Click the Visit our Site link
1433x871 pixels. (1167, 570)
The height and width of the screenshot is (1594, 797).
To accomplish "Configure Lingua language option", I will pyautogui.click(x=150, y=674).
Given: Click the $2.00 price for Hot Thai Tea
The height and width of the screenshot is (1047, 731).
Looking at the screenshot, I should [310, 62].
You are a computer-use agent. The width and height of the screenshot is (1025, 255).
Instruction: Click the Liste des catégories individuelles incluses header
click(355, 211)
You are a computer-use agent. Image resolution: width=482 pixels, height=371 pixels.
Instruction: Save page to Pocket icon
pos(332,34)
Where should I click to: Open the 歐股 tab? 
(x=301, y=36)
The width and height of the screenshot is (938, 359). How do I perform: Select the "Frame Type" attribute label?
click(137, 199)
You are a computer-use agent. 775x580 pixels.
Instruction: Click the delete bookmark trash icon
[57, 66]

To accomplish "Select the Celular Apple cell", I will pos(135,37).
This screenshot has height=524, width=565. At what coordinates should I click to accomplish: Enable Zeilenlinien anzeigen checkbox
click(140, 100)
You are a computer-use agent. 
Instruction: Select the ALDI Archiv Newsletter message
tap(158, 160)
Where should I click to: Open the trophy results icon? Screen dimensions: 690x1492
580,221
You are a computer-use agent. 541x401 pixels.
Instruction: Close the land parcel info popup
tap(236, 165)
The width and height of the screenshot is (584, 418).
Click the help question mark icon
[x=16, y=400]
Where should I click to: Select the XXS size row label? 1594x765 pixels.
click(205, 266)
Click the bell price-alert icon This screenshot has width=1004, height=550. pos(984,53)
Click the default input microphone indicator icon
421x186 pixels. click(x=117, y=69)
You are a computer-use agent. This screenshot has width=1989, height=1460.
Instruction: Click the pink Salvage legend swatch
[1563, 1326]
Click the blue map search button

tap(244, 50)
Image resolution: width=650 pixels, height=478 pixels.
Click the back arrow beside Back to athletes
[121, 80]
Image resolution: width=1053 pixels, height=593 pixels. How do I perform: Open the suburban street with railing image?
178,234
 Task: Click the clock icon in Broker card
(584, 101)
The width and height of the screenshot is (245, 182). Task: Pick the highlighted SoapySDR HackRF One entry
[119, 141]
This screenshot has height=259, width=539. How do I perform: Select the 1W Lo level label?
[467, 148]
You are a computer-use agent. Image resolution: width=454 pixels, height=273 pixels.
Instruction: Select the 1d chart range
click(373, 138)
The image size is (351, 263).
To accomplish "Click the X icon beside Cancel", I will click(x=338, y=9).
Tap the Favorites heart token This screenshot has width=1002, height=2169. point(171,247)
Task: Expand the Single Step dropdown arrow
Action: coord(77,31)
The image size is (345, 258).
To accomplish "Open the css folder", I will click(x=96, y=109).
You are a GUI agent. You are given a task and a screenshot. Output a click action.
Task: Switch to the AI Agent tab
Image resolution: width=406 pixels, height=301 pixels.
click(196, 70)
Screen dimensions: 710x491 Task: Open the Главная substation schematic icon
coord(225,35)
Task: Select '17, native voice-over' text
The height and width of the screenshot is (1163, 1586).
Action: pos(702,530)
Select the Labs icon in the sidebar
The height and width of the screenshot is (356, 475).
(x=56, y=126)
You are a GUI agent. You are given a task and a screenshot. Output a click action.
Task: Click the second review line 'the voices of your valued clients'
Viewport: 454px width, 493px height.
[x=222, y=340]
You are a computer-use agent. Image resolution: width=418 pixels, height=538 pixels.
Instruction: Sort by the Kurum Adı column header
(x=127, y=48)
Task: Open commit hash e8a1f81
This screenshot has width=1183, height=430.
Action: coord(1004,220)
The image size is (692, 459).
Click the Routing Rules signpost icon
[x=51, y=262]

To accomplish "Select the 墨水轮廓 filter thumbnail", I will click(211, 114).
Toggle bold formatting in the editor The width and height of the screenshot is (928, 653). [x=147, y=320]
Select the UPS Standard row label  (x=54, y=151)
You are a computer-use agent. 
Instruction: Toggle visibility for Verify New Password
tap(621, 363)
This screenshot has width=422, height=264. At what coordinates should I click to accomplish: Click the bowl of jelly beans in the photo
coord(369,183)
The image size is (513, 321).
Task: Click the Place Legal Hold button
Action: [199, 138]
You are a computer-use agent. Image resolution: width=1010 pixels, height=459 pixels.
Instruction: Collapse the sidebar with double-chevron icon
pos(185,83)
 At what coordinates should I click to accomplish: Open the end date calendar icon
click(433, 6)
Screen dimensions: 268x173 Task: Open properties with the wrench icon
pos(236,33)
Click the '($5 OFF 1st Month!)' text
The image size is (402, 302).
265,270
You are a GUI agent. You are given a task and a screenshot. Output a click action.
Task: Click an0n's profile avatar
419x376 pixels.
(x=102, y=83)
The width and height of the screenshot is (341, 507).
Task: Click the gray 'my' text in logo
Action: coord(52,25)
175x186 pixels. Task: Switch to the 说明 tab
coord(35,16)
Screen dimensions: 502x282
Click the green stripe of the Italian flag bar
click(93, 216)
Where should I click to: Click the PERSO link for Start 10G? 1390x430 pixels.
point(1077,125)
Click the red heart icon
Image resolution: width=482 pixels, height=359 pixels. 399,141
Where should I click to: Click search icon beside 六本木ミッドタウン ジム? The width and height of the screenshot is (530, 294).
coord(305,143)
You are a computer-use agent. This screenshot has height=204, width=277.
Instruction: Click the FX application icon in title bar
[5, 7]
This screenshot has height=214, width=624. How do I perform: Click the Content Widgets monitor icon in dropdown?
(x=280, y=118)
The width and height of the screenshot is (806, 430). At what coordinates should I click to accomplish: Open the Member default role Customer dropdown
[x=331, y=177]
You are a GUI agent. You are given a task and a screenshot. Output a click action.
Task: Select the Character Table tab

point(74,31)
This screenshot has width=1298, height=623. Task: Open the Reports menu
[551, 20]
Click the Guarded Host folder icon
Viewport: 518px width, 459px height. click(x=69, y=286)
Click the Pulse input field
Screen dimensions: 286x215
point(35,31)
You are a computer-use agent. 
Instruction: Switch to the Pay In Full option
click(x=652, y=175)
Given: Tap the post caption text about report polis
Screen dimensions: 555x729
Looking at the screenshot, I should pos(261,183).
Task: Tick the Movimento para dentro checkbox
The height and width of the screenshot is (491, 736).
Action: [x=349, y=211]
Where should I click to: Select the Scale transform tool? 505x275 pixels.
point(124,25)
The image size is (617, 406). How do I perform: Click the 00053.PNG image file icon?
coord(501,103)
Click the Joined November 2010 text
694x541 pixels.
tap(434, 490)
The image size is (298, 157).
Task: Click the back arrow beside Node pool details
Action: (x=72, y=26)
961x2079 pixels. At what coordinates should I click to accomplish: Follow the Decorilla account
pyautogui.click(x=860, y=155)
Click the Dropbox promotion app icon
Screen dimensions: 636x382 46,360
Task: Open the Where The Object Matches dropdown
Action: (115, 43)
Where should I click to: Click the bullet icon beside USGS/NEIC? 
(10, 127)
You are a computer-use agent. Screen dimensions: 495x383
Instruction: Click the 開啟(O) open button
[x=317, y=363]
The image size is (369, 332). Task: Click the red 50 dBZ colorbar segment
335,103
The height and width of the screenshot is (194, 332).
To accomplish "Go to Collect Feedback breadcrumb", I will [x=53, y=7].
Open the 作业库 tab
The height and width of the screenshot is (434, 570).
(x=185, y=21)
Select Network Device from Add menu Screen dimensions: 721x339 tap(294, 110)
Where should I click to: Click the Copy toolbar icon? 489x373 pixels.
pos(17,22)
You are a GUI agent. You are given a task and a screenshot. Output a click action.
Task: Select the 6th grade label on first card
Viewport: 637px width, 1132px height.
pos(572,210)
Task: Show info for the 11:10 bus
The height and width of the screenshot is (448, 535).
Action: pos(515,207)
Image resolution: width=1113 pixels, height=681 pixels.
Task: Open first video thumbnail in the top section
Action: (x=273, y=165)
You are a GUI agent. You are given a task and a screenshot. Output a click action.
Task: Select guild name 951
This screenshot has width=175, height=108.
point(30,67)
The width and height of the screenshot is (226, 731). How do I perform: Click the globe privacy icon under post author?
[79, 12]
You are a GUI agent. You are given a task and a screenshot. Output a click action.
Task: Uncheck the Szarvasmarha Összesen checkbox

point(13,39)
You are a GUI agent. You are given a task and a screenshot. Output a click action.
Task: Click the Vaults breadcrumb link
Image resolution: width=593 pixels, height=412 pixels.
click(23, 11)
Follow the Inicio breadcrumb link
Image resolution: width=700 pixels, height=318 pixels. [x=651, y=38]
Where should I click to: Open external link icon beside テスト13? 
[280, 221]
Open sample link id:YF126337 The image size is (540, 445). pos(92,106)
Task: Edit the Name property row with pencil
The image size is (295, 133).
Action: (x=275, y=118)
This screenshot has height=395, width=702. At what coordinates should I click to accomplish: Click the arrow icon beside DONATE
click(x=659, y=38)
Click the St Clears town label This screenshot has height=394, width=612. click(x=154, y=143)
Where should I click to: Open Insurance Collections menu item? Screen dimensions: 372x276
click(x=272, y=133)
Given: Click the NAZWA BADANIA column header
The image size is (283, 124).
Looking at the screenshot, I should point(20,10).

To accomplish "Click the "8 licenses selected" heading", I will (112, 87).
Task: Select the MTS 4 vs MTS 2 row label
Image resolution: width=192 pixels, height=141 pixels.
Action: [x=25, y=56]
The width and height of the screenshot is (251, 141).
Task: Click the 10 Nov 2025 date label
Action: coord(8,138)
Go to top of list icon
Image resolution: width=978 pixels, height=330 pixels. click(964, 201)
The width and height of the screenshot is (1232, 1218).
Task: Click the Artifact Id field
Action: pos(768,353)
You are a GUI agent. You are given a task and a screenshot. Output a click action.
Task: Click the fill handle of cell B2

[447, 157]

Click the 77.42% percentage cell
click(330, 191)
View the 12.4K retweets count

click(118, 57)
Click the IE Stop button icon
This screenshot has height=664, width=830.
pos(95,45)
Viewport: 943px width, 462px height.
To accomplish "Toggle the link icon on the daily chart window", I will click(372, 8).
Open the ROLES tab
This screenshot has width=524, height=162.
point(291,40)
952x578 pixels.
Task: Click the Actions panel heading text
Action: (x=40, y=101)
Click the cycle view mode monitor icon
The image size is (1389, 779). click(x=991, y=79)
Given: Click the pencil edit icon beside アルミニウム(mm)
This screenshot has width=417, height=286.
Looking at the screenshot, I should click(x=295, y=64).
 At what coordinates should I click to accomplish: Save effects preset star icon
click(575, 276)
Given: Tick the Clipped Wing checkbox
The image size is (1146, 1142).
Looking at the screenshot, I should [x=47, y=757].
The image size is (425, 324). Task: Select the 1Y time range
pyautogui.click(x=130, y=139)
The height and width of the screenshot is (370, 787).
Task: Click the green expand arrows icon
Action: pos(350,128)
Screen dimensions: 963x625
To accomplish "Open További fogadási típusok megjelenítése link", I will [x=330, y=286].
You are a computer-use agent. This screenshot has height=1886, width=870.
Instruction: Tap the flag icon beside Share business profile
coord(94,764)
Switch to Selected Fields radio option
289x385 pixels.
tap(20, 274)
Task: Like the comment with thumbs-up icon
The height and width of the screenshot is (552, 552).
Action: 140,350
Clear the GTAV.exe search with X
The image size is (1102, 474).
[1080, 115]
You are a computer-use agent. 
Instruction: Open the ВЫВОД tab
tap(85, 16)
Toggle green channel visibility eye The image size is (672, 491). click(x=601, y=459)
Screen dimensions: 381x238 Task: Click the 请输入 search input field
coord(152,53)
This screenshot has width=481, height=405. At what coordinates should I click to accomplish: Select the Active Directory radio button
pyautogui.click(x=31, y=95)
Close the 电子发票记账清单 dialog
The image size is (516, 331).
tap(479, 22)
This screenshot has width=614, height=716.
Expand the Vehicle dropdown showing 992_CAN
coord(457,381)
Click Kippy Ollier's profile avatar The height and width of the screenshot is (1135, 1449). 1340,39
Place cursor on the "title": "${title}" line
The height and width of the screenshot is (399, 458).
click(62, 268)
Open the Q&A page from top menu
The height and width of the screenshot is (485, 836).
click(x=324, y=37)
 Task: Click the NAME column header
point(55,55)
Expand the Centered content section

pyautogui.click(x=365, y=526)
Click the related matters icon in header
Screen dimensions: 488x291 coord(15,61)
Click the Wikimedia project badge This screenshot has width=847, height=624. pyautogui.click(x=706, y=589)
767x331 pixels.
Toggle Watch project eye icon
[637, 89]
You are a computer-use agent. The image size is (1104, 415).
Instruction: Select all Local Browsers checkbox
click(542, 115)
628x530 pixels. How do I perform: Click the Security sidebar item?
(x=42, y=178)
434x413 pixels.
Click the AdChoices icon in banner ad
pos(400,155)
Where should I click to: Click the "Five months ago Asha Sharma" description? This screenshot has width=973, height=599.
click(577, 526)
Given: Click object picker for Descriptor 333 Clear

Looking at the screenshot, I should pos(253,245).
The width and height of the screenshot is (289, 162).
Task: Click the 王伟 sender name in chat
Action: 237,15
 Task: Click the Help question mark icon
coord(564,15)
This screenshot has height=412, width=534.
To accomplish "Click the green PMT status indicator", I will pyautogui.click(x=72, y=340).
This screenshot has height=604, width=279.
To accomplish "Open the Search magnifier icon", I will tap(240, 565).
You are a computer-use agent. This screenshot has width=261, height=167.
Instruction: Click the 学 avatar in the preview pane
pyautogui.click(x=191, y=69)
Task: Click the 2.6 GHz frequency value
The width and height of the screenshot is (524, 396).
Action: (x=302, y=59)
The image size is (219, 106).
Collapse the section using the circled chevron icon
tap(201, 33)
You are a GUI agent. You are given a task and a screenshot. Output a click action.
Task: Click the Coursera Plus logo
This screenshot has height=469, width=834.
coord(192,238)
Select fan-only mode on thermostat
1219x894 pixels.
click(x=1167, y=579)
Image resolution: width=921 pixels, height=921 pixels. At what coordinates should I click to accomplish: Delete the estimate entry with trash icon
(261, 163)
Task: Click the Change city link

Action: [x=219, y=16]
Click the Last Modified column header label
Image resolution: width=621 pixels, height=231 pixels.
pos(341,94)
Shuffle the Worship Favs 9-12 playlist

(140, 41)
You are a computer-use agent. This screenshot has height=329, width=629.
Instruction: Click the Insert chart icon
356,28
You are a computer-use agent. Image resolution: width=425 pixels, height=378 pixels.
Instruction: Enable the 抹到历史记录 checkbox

===============

* _WHAT TO DO_
Among the records above, extract exactly the lines from the line with "767x331 pixels." to the line with "434x413 pixels.", both lines included, and leave out the rest.

* _FINISHED TASK_
767x331 pixels.
Toggle Watch project eye icon
[637, 89]
You are a computer-use agent. The image size is (1104, 415).
Instruction: Select all Local Browsers checkbox
click(542, 115)
628x530 pixels. How do I perform: Click the Security sidebar item?
(x=42, y=178)
434x413 pixels.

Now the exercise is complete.